Este bônus foi criado como solução paliativa para a perda de poder aquisitivo pelos aposentados.
Com o congelamento, o bônus perdeu grande parte do seu poder de compra. Mas as perdas dos aposentados não se restringem à sua receita.
O governo também diminuiu a quantidade de medicamentos gratuitos oferecidos pela assistência social estatal aos aposentados e pensionistas. Esta medida atingiu ainda mais os bolsos dos idosos, que gastam uma parte considerável dos seus recursos com a manutenção da saúde.
Por tudo isso, os aposentados realizam protestos em frente ao Congresso argentino todas as quartas-feiras. Estas manifestações costumam contar com o apoio de outros grupos críticos ao governo.
Em muitas ocasiões, os protestos terminaram em repressão por parte da polícia, que aplica o “protocolo de segurança” criado pelo governo.

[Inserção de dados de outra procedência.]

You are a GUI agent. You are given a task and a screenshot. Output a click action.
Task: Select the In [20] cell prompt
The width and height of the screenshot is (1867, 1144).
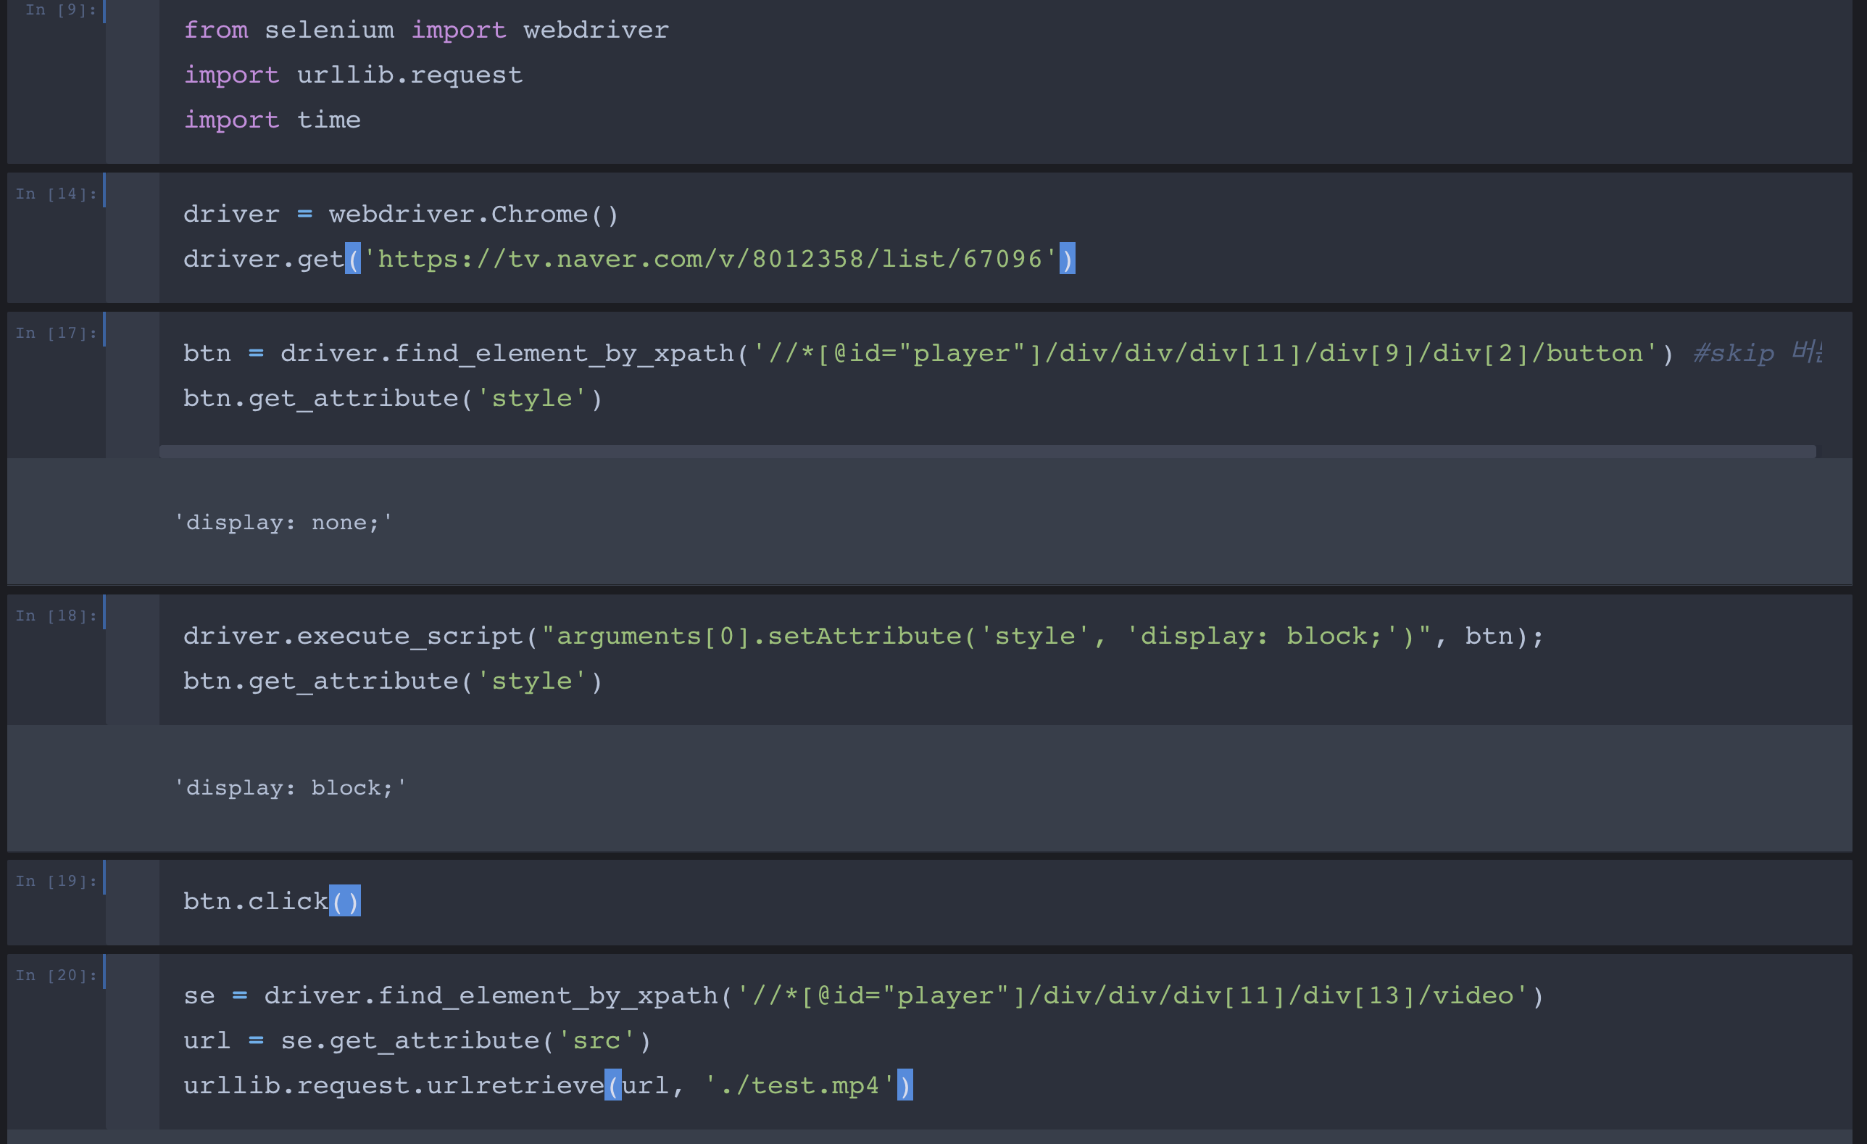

As novas normas proíbem o bloqueio das ruas, que era uma forma habitual de protesto no passado.
A passeata da quarta-feira (4/6) buscou pressionar os legisladores para aprovar um aumento das aposentadorias e a prorrogação da chamada “moratória previdenciária” – um sistema criado há duas décadas pelo kirchnerismo, que permitiu que milhões de idosos, principalmente donas de casa, se aposentassem, mesmo sem terem realizado colaborações anteriores.
A última moratória venceu em março do ano passado.
Em 2024, o governo vetou uma lei sancionada pelo Parlamento, que pretendia aumentar o valor mínimo das aposentadorias, ressaltando que qualquer aumento colocaria em xeque seu objetivo de “déficit zero”.
“O sistema estabelece hoje que existe um [trabalhador] ativo e meio para cada aposentado, o que, obviamente, não se pode pagar”, declarou o chefe de Gabinete do governo, Guillermo Francos, à rádio Rivadavia, de Buenos Aires.
“Por mais que pretendam fixar um aumento dos valores, se não houver recursos, não será possível aprovar, de nenhuma forma.”